A Articulação de Mulheres Brasileiras
diz não a qualquer processo de revisão da Plataforma de Ação.
A Articulação de Mulheres Brasileiras, constituída a partir da
articulação dos movimentos de mulheres no processo preparatório para a
Conferência de Beijing, vem através desta mensagem reafirmar seu
compromisso com os princípios e ações propostos na Plataforma de Ação e
se posicionar, neste momento, contrária a qualquer forma de revisão
deste documento. O posicionamento da AMB se constrói em diálogo e
consonância com diversas redes, coalizões e articulações internacionais
feministas engajadas e comprometidas com a implementação da Plataforma
de Ação aprovada na IV Conferência Mundial sobre a Mulher.

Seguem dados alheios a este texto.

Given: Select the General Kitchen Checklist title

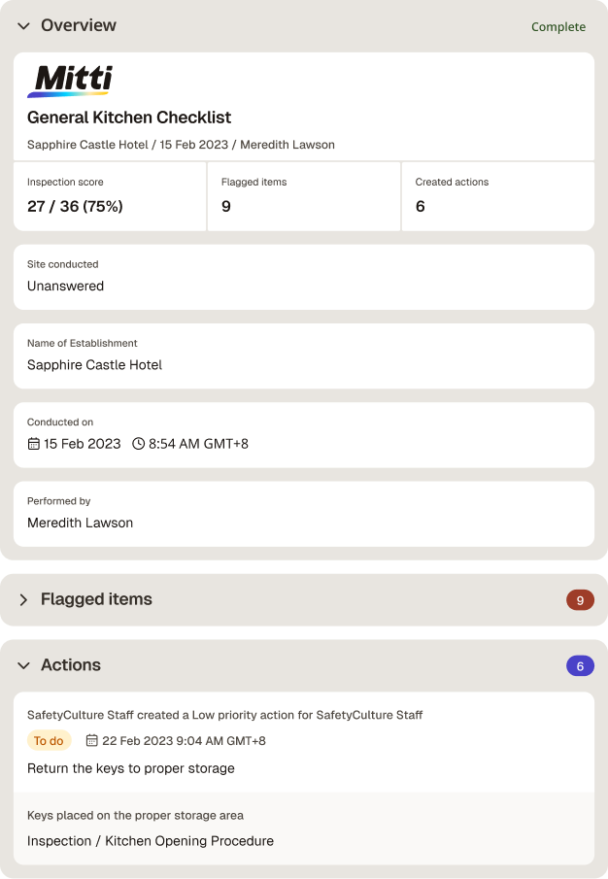Looking at the screenshot, I should (129, 118).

A AMB está a favor de que se promovam ações no sentido de garantir que a
Plataforma de Ação seja implementada pelos governos signatários deste
documento, através de:
Um amplo processo de avaliação do que foi alcançado até agora;
Sua ampla divulgação;
Fortalecimento da capacidade das organizações de mulheres para que
pressionem e monitorem pela sua implementação;
Mecanismos de pressão internacionais para fortalecer ação local e
regional no sentido de pressionar governos a transformarem este
documento em conquistas concretas para a vida das mulheres.

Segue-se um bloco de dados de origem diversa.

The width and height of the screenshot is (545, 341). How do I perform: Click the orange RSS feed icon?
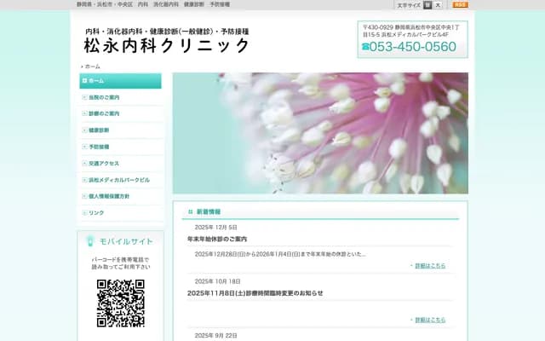pos(460,5)
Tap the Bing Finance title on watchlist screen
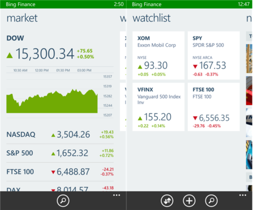The height and width of the screenshot is (210, 253). coord(147,4)
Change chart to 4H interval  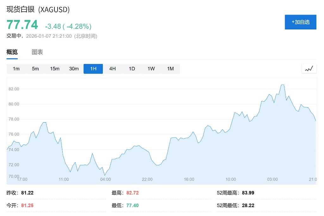(112, 69)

Estamos trabalhando, portanto, para que o ano de 2005, seja um ano
marcado pelas comemorações em relação a este processo, e à avaliação da
sua implementação, e não pela realização de uma V Conferência Mundial da
Mulher. Em 2003, em audiência com a Secretaria Especial de Políticas
para as Mulheres, reafirmamos nossa posição, que também é partilhada
pelo Governo brasileiro, segundo afirmou a então ministra Emília
Fernandes.
Qualquer iniciativa isolada, no sentido da realização de uma nova
Conferência em 2005 e re-abertura de negociações em torno da Plataforma
de Ação Mundial, desconsidera o posicionamento tanto dos movimentos de
mulheres e feminista brasileiros, quanto do próprio Governo Federal,
representando, portanto, uma posição equivocada e contraditória no
processo de construção democrática, de implementação e de luta pela
equidade de gênero e pelos direitos das mulheres no país.